Set a meaningful range of values for your histogram.
First, let's correct the range of the values. If we know that our variable can't take values above or below a given point, we can adjust the histogram so that the last and/or the first bar will start in the correct place. Of course, there will be situations in which there is no limit for our variable's values. In that case, we will omit this adjustment. When we have limits, though, it's better to define them. Always adjust the range of values after you create the first draft of a histogram.
If there are some mistakes in your data (e.g. the size of a pumpkin is -10 cm), you can spot it on the simplified histogram first.
We don't have to correct for alcohol consumption levels below zero, so our first bar can start at zero. To specify how we want the intervals to work in our histogram, we'll use the
breaks argument in our
geom_histogram() command. It defines how our numerical variable's range should be divided into intervals.

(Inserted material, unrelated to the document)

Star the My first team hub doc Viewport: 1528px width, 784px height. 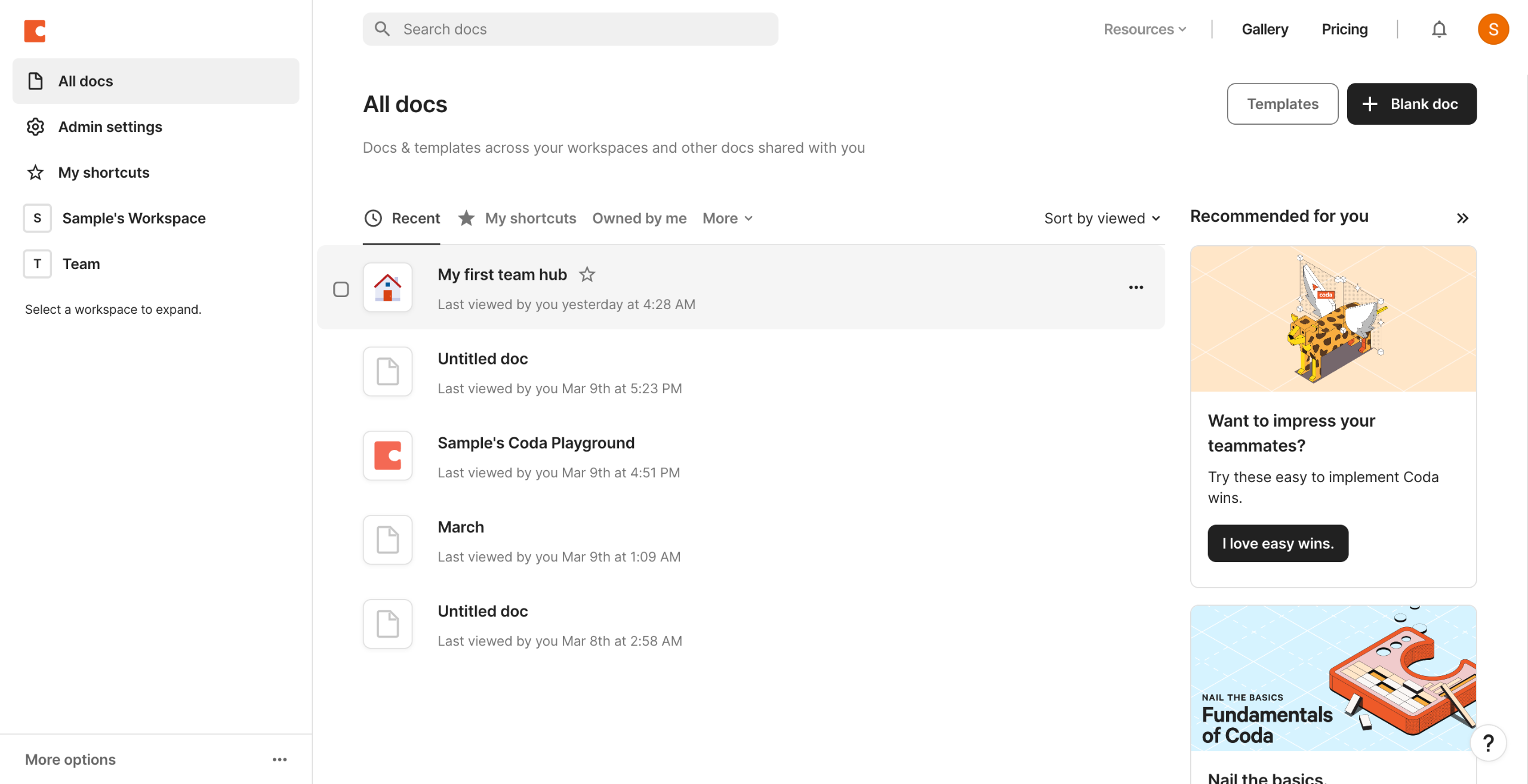587,274
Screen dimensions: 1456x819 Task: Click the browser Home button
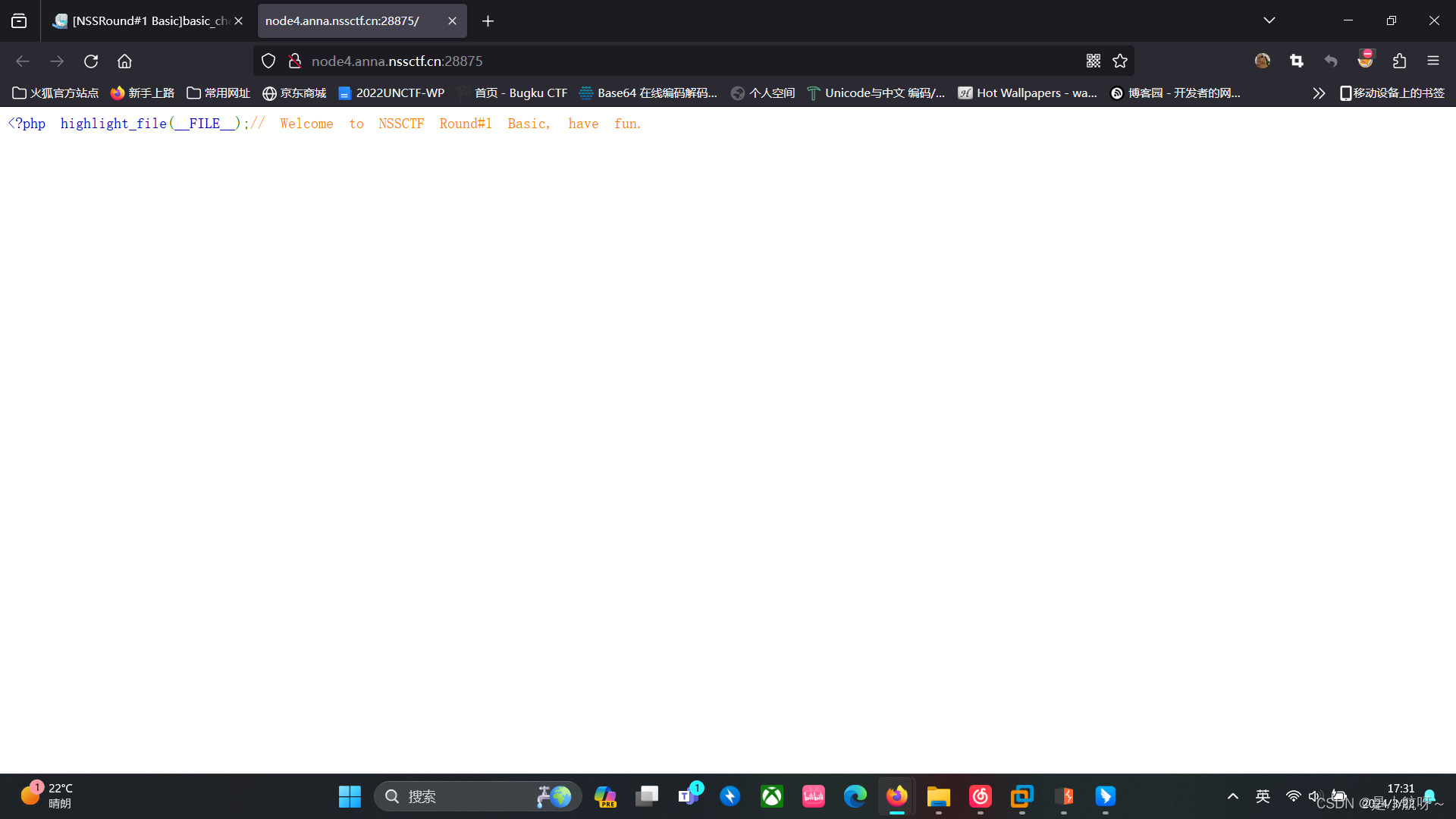(x=124, y=61)
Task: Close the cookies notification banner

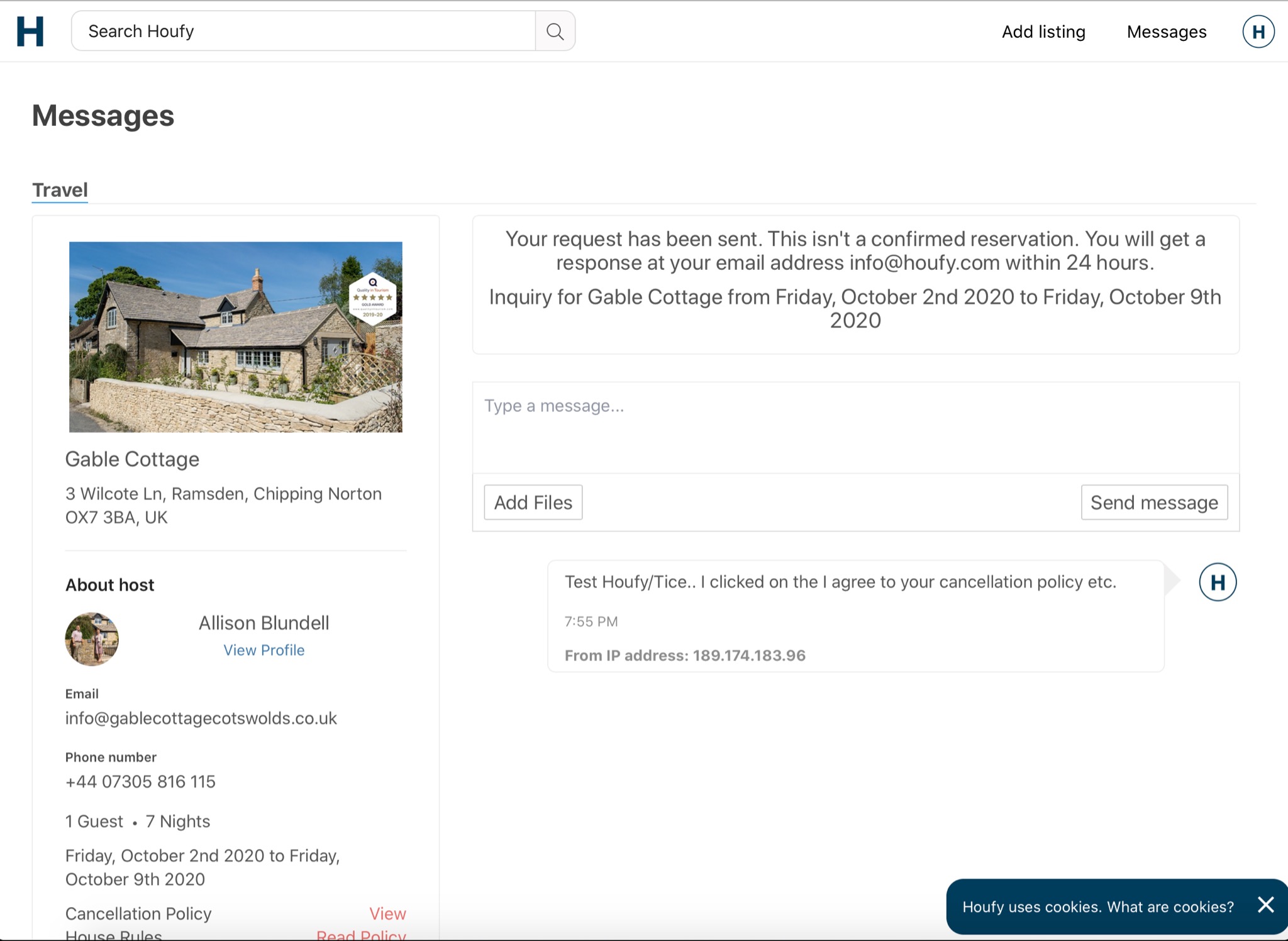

Because we want to set particular limits for our bars, we have to use a vector in the
breaks argument that contains numbers specifying the starting and ending points for each bar. To do that, we use the familiar
seq function, which takes a start point, an end point, and the interval length.
Now, have a look at the code:
aes(x = variable_x)) +
geom_histogram(breaks = seq(start, end, by = length))
In the above code, the most important element in this context is the start argument. It defines the first number in our bar-limits vector, so we can be sure that the first bar will start in the proper place on the axis.